August 16, 2018, 12:11 PM UTC

PepsiCo is such a behemoth in the food and beverage world that it tends to operate in the realm of billions: 22 brands that generate more than $1 billion in annual sales; a more than $160 billion market cap; and more than 1 billion of its products consumed every day.

But now the consumer packaged goods giant wants to act small. To do it, PepsiCo is creating a new operating entity within the larger company that will focus on developing emerging brands.

“Tomorrow’s world looks different,” says Seth Kaufman, president of PepsiCo North America Nutrition, who will oversee the new unit, called the Hive. “Scale looks different than it does today.”

Going forward, there won’t be as many new multi-billion dollar brands since consumers have more choices amid a shifting retail landscape, Kaufman tells Fortune.

“The starting place for ideas has to change,” he says. “We’re extraordinarily good at big ideas and big spaces.” But some of the largest opportunities will come from seeding and growing much smaller concepts, he added.

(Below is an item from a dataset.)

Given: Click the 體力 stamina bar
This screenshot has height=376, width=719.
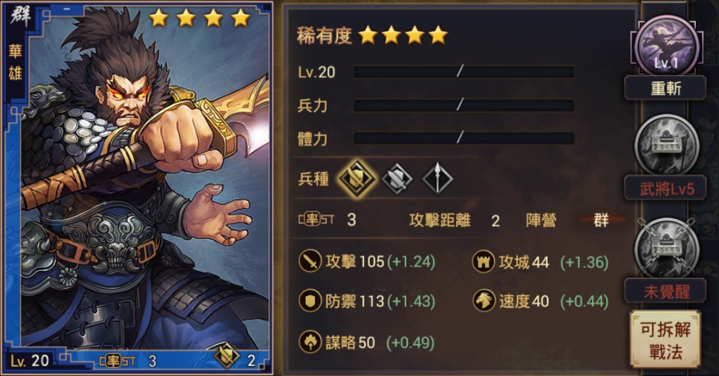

The Hive will foster smaller brands that already exist within the company like Maker Oats and Stubborn Soda, as well as create new ones that play on emerging trends—say seaweed or birch water—that would otherwise not get the attention within the larger organization. On a recent earnings call, CEO Indra Nooyi, who recently announced she would be stepping down in October, called the Hive “a small entrepreneurial sort of agile group.”

The Hive is an attempt to solve an existential issue that’s emerged for Big Food companies as they attempt to answer to consumers who are demanding healthier, less-processed goods and are increasingly looking to smaller brands to meet their needs. The industry has been put under further pressure by activist investors demanding they cut costs and a hyper-competitive retail environment.

Kaufman says that the Hive will be fully staffed by the start of 2019 and will pull from both inside and outside the company for talent. “Bringing in outside thinking is going to be really important,” he says. The group will be run by longtime PepsiCo executive Emily Silver, who will report to Kaufman. Incoming CEO Ramon Laguarta was one of the chief architects of the plan, Kaufman says.